Billet à l'acide de Gabrielle Cluzel sur le rapport concernant la famille (ou ce qu'il en reste) :
"Le ministère de la Famille est parti, les ennuis sont restés. Quand un collaborateur remercié quitte son bureau, on retrouve parfois – c’est désagréable – un reste de sandwich moisi au fond d’un tiroir. Là, en passant l’aspirateur, on est tombé sur un rapport. Un rapport intitulé « Filiation, origines, parentalité », commandé par Dominique Bertinotti en octobre 2013 pour préparer le projet de loi famille, et qui est prêt, dit-on, depuis janvier dernier.
Mais, explique Le Monde, « la remise officielle à la ministre, plusieurs fois programmée, n’a jamais eu lieu ». Trop risqué à la veille des municipales : le texte de plus de 300 pages propose notamment la légalisation de la PMA pour les lesbiennes et la reconnaissance des enfants nés par GPA à l’étranger ; bref, comme le dit Le Monde, peu suspect de dramatisation outrancière réactionnaire : « Une véritable révolution du droit de la famille. »
Les municipales étant passées, l’Élysée a décidé que le rapport pouvait être rendu public : l’idée générale en est de traduire dans le droit français « la grande métamorphose de la filiation » et les diverses manières de « faire famille » (procréation, adoption, engendrement avec tiers donneur).
Ç’aurait été triste, hein, de jeter ce rapport à la poubelle comme un bout de panini oublié ? Car, ma foi, c’est un beau rapport.
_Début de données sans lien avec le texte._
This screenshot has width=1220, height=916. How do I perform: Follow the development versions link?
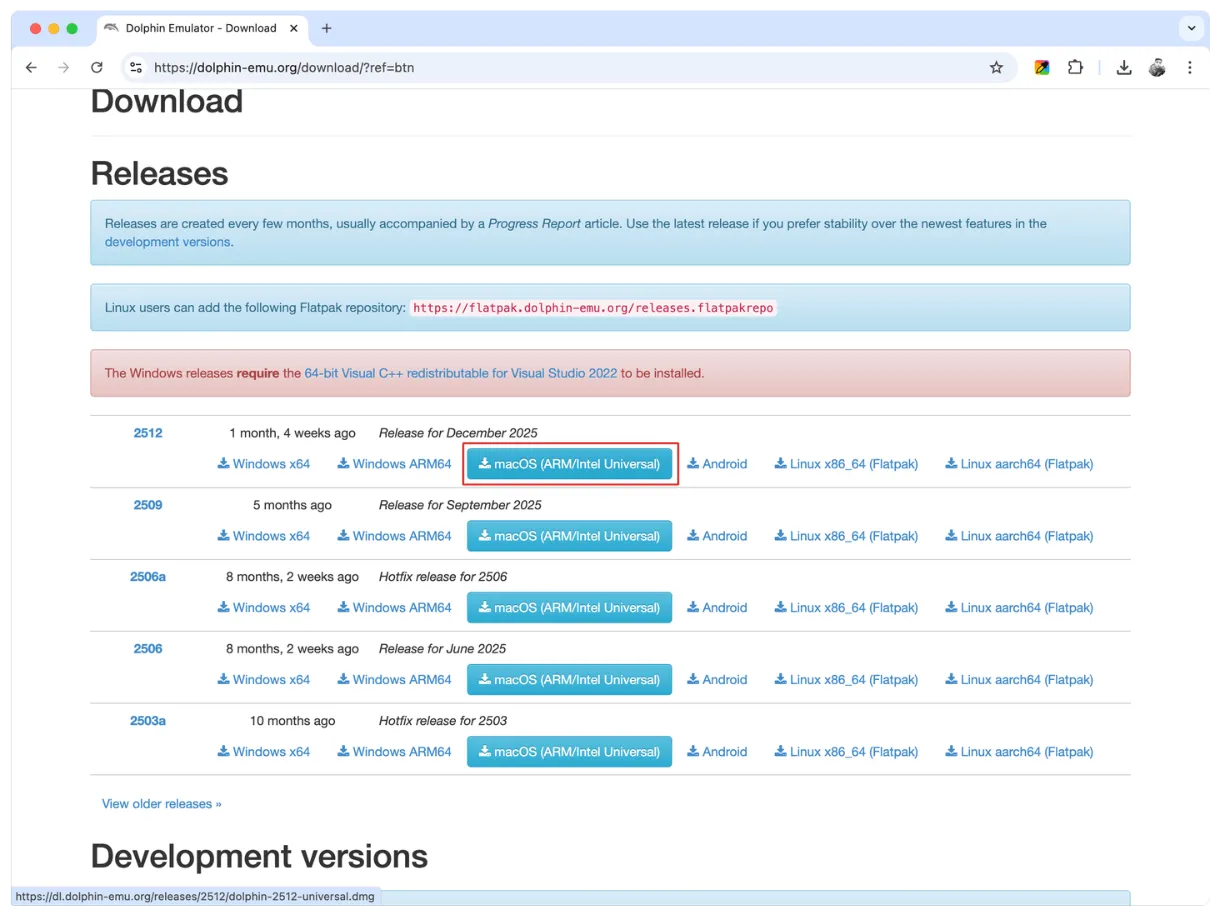tap(168, 242)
Un rapport soigné. Tout y est, mes amis, tout y est. Tout ce qui permet d’habiller proprement un tract idéologique pour lui donner l’allure élégante d’une étude distanciée.
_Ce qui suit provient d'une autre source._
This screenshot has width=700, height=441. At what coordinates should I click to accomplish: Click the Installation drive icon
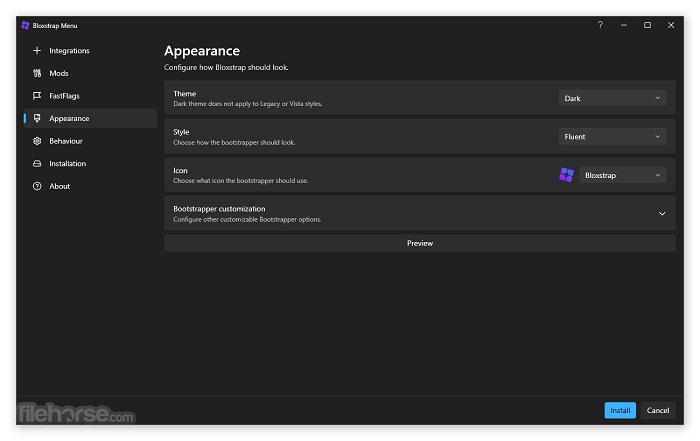37,164
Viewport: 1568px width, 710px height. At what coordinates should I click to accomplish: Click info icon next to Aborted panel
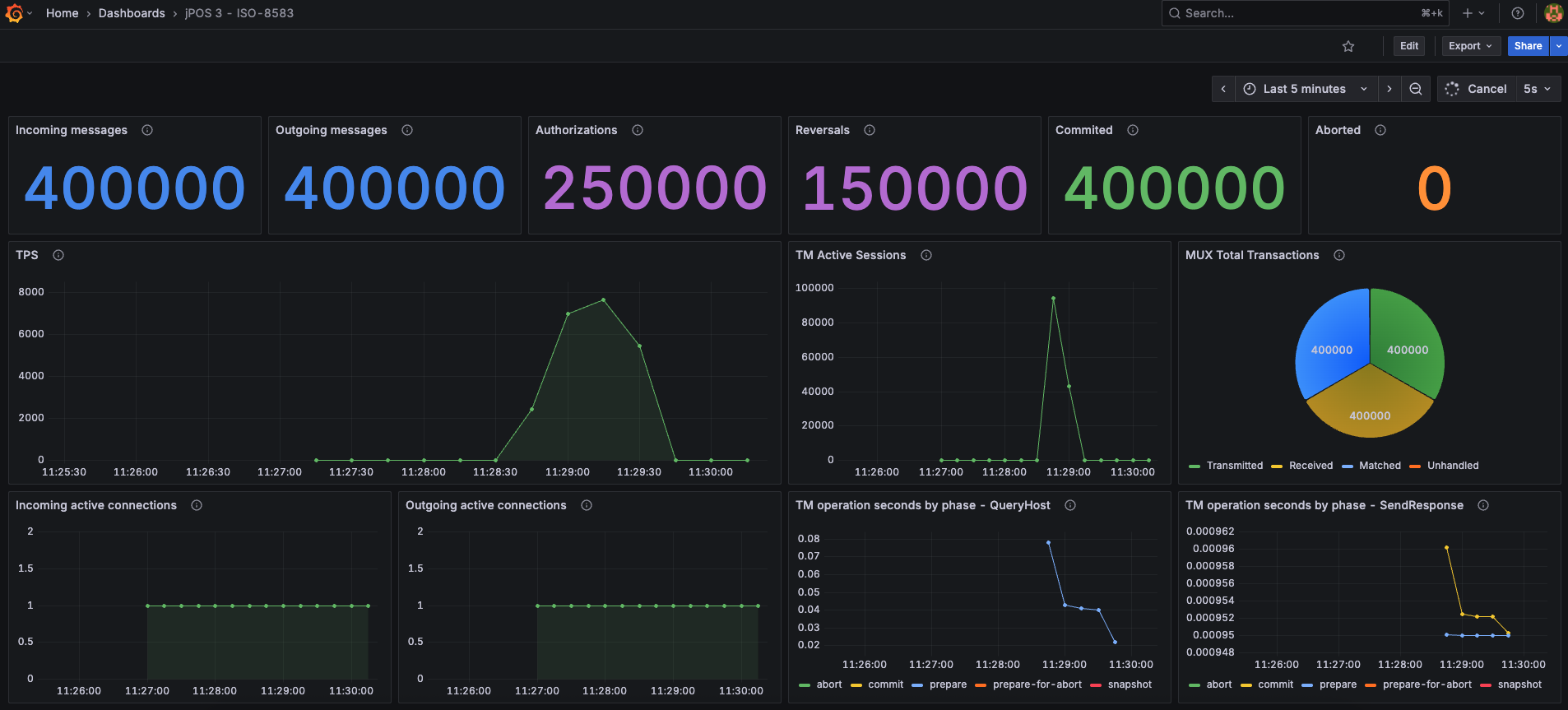(x=1380, y=130)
Il y a tout d’abord l’expert qui a présidé le groupe de travail, la sociologue Irène Théry. Indispensable, le sage, dont les doctes propos sont évidemment neutres. Elle ne pense rien, bien sûr, elle constate. Elle sort des statistiques de son chapeau de Garcimore qui sont autant de preuves irréfutables. Vous autres, qui émettez des doutes, n’avez qu’à vous taire : Z’êtes pas experts, que je sache ? Irène Théry, elle, l’est. Il n’y a qu’à lire ce qu’elle prédisait dans Télérama en décembre 2011 : « L’opinion, en avance sur les politiques, est majoritairement favorable au mariage de personnes de même sexe et à l’adoption. » Un million de personnes dans la rue et une reconnaissance manifeste dans les urnes ces derniers jours… Mais Garcimore n’est pas non plus Madame Irma.
Viennent ensuite les éléments de langage. « Faire famille »… Cela veut dire quoi, au juste ? Qu’on ne « fonde » plus une famille. Car les fondations, enracinées par nature, sont suspectes. Il faut dire que la marotte d’Irène Théry, c’est l’enrichissement de la langue française. Avec des préfixes. Elle est, dit-on, l’auteur de l’expression « famille recomposée » et a eu un prix pour son livre Le Démariage.
Ce qu’on lit dans ce rapport enfin publié, « Madame Préfixe » le martelait d’ailleurs déjà dès 2011 : « Le problème, c’est ce fameux modèle : un seul père, une seule mère. » C’est un problème. Mettons-nous y donc à 25, et tout devrait être plus simple.
Et ce qu’on n’y lit pas, ou ce qu’on n’y lit qu’en filigrane, elle l’a déjà ouvertement dit aussi : « Les frontières de la famille doivent être ouvertes aux amis, aux étrangers, aux autres cultures, ce qui se joue déjà avec les mariages mixtes, les adoptions internationales, la gestation pour autrui, etc. Tout circule, aujourd’hui. » Et elle rajoute : « En France, la droite stigmatise les immigrés, oppose l’étranger à soi, sa famille à celle des autres, au risque des pires dérives. » De quoi faire méditer ceux qui, en myopes, ne veulent voir qu’un seul danger, la « défamille » pour les uns, la « déFrance » pour les autres, comme si elles ne participaient pas de la même déliquescence. Oui, mariage pour tous, mondialisme et Grand Remplacement marchent main dans la main. Quand leurs opposants, eux, restent en ordre dispersé."